Scholarship centered on innovation is not necessarily innovative. In complete contrast with other fields of architectural research, the study of the digital in architecture has been until recently marked by a certain indifference towards the necessity to challenge the traditional privilege given to Western thought and achievements. Indeed, most historical accounts begin with the seminal role played by British and American early developments in computing before envisaging episodes like the creation of the Land Use and Built Form Studies at Cambridge University in 1967, or the launch of the Paperless Studio at Columbia University in the 1990’s. This Western-centric and decidedly Northern orientation often extends to contemporary studies of digital architecture and robotic fabrication, as if technology obeyed concentric patterns of diffusion from selected centers to various undifferentiated peripheries.
The essays gathered in this volume by Daniel Cardoso Llach and Andrés Burbano question critically this received narrative in various ways. First, they enrich considerably the geography of the digital by showing for instance how institutions like the Architecture School of the University of Costa Rica was very early on permeated by a computational perspective that led to creative experiments in design pedagogy. Second, this collection of essays also reminds us that the circuits of innovation are far more complex than the centrifugal logic evoked above, that they involve processes of translation and reinterpretation that are often akin to a complete reinvention. As one of the studies reveals, Latin-American researches on digital fabrication follow specific agendas that differ from their Northern counterparts.
Above all, enlarging the scope is not only a matter of paying tribute to underrecognized contributions to the digital in architecture from a postcolonial perspective. It also offers key insights on how to envisage some of the most pressing issues today, such as the complex relations between traditional labor, on the one hand, digital modeling and fabrication, on the other.

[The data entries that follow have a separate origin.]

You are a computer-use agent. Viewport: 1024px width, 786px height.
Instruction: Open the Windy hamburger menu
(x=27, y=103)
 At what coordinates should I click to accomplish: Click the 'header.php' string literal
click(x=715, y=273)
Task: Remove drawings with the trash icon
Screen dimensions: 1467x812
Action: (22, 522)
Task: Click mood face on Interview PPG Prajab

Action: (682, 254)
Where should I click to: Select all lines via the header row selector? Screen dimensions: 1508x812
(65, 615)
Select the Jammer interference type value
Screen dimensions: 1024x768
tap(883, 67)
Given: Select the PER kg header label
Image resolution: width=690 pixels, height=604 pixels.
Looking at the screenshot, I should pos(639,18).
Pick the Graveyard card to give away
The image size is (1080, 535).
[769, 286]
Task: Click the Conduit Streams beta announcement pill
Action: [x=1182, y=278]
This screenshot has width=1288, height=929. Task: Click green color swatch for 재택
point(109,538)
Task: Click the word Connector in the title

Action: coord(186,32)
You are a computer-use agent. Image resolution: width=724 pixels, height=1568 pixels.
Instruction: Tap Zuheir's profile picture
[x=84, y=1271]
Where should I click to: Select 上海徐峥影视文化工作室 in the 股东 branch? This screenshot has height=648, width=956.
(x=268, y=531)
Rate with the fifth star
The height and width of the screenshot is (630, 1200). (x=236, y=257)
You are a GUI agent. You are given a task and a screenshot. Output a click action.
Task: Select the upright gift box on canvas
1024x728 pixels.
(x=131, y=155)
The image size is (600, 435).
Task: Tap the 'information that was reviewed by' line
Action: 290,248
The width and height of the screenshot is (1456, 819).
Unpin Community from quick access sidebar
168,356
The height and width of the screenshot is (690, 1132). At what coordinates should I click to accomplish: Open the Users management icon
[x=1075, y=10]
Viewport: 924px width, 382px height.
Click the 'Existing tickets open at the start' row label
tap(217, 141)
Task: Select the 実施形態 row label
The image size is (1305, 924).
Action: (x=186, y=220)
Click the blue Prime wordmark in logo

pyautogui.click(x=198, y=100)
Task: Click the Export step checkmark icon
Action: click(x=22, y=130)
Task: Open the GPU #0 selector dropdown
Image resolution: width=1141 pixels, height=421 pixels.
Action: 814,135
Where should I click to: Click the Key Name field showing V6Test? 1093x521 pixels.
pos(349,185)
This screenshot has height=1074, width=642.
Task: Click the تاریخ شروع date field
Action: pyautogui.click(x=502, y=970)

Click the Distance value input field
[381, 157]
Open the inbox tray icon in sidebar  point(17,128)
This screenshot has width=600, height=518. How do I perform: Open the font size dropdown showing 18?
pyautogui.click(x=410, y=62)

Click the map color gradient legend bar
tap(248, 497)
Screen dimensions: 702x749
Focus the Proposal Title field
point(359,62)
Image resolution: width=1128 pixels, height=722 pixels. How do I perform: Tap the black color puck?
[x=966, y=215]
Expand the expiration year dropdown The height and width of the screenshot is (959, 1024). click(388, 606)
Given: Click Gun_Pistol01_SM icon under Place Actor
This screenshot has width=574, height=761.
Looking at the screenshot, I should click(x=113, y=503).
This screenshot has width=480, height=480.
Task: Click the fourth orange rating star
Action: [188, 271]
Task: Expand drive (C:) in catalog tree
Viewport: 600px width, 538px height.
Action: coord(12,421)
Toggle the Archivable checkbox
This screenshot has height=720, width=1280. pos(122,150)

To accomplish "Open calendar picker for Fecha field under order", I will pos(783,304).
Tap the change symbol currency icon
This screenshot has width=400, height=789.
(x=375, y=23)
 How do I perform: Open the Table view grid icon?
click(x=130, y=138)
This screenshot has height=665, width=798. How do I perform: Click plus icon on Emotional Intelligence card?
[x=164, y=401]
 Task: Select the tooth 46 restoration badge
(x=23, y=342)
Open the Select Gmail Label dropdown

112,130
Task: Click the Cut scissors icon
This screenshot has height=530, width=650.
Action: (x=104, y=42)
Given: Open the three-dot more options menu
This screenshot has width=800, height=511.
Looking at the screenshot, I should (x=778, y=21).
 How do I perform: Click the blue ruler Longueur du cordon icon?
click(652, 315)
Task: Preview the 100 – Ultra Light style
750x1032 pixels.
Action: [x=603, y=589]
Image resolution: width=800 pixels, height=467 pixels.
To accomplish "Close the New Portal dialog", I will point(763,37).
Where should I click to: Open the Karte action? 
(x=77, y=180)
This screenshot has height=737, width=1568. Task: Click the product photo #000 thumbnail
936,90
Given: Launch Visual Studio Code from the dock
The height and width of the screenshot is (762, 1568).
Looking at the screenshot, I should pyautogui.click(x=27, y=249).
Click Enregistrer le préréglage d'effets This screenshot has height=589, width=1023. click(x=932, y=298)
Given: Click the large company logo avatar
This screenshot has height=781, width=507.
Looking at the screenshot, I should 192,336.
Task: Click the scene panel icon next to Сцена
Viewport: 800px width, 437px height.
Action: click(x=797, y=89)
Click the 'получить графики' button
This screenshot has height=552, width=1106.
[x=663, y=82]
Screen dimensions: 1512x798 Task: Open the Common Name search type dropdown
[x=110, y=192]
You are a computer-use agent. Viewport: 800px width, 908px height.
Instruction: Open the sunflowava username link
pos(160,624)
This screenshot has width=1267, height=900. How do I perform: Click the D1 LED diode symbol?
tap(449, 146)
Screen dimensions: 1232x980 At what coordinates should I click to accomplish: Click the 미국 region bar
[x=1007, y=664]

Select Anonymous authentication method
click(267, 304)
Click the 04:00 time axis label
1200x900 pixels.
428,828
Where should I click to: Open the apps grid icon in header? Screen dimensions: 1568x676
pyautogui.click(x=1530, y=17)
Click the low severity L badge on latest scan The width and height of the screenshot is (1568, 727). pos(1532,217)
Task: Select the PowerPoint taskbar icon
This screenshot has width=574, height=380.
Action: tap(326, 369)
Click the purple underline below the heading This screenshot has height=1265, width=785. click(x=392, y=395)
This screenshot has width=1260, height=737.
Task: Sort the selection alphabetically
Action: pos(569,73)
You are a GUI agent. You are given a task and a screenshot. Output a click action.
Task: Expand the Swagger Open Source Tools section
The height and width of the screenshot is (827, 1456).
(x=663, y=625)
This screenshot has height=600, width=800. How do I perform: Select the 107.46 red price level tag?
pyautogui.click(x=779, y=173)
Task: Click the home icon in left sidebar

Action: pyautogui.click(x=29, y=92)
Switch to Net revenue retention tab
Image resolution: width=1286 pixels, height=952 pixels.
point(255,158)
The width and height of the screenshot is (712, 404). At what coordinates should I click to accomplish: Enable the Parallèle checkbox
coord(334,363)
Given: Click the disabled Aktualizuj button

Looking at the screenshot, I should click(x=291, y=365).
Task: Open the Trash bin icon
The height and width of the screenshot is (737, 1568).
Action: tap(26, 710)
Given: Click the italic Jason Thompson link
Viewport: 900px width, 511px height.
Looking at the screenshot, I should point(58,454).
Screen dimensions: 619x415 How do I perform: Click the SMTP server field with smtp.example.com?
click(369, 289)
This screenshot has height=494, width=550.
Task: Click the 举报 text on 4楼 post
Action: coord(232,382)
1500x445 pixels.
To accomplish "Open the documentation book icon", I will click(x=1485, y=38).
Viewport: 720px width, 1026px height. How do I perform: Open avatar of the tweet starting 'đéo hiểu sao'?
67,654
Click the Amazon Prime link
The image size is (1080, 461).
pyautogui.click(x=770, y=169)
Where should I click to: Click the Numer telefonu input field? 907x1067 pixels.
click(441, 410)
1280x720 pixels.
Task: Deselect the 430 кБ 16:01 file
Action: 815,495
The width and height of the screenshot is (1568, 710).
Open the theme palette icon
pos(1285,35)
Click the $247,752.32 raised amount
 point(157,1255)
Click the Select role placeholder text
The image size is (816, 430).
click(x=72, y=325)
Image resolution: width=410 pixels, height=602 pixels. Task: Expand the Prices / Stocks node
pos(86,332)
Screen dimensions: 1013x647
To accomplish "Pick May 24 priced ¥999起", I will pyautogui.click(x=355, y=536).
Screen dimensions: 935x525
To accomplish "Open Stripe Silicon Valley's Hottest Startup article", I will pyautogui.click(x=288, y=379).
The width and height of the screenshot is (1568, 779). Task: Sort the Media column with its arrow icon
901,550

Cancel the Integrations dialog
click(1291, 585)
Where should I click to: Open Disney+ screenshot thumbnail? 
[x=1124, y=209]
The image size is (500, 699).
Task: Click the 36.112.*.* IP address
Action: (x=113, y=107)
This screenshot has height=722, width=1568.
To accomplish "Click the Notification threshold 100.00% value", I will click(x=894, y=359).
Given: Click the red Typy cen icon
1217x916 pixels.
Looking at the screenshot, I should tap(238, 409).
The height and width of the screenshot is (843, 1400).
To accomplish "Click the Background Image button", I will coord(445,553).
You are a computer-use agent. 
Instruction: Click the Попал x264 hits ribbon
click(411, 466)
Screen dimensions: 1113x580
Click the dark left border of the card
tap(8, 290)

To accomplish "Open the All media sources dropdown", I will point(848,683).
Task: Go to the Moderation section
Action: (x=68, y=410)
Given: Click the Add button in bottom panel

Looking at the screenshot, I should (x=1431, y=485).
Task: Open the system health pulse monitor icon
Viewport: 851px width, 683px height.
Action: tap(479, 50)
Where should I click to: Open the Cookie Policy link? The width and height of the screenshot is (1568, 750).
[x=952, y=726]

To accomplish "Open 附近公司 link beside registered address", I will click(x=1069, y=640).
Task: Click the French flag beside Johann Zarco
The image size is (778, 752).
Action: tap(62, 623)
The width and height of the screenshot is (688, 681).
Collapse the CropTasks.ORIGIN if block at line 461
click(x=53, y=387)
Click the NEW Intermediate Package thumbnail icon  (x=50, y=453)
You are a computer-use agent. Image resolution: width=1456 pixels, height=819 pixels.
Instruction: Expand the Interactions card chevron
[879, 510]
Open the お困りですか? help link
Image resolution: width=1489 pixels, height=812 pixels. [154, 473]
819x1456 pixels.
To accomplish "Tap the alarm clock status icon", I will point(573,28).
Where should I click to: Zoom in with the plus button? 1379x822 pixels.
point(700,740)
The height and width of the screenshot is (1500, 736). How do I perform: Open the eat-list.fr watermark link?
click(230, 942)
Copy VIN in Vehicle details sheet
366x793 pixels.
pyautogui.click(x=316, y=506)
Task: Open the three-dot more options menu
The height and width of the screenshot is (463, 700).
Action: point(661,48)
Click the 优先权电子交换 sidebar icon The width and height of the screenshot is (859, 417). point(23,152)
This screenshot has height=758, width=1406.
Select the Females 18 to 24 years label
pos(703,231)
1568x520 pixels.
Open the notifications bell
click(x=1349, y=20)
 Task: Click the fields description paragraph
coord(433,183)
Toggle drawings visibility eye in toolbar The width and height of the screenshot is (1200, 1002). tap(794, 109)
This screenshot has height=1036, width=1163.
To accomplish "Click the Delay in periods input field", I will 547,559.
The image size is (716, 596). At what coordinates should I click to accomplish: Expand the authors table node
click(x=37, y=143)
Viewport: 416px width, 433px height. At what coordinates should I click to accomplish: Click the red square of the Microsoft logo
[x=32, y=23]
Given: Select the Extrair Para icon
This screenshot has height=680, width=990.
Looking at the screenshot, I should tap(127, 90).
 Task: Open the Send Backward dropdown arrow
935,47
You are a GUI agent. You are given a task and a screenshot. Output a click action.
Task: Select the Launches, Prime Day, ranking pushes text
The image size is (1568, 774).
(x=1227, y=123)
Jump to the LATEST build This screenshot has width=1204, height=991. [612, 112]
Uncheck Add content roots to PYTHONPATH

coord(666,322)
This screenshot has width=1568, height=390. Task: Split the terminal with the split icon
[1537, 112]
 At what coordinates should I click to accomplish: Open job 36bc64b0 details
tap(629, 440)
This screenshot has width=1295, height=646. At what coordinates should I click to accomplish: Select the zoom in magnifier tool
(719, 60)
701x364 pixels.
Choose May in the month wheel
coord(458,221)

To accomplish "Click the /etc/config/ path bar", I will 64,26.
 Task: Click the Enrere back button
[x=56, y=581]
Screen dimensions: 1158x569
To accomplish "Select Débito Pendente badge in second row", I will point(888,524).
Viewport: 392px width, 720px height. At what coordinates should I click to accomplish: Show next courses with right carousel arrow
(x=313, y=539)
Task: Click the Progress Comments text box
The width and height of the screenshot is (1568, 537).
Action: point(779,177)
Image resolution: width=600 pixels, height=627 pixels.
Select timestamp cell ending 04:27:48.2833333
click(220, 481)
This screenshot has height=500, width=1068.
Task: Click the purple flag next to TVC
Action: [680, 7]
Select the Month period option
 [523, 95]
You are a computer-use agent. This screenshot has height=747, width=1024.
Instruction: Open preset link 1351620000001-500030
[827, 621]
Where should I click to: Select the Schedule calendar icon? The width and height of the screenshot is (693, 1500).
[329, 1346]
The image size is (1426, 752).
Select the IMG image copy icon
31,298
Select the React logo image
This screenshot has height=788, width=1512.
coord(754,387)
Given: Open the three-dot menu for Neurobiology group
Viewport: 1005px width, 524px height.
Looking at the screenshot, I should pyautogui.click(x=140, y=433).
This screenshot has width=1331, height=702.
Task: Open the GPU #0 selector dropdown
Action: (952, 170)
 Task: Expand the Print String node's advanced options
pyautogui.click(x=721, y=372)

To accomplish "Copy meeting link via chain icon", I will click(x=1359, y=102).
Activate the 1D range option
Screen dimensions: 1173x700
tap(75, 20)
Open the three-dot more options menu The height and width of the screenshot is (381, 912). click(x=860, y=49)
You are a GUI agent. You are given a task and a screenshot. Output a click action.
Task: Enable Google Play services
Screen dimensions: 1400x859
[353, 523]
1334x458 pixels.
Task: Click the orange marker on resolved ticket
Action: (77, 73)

Looking closely at how the contemporary realization of Indian temples involves both the hands of sculptors and CNC machinery, or paying attention to the digital potential of the craft practice of wire-bending in Trinidad and Tobago, may inspire more creative scenarios for the future of digital fabrication than the neo-Ruskinian vision of the designer as maker or the nostalgia of the craftsman that are currently being discussed based on essays like Lars Spuybroek’s The Sympathy of Things and Richard Sennett’s The Craftsman.
The Other Computations evoked in this volume should remind us of two essential features of the digital. First, that as much as a series of technologies, it appears as a culture whose actors are far more numerous than what has been generally supposed. Things did not happen only at the University of Cambridge, Columbia University, or MIT. The global South has been part of the story, and this has been the case a long time prior to the rise of Indian software engineers or Latin-American digital designers. Second, as a culture, the digital should not be approached as an external factor impacting architecture from the outside. The notion of co-production mobilized by science and technology studies (STS) scholar Sheila Jasanoff is probably better suited when trying to understand its relation to a domain like design. Thus, the essays gathered here force us to challenge not only received narratives but also reassuringly straightforward, but by the same token simplistic, explanations.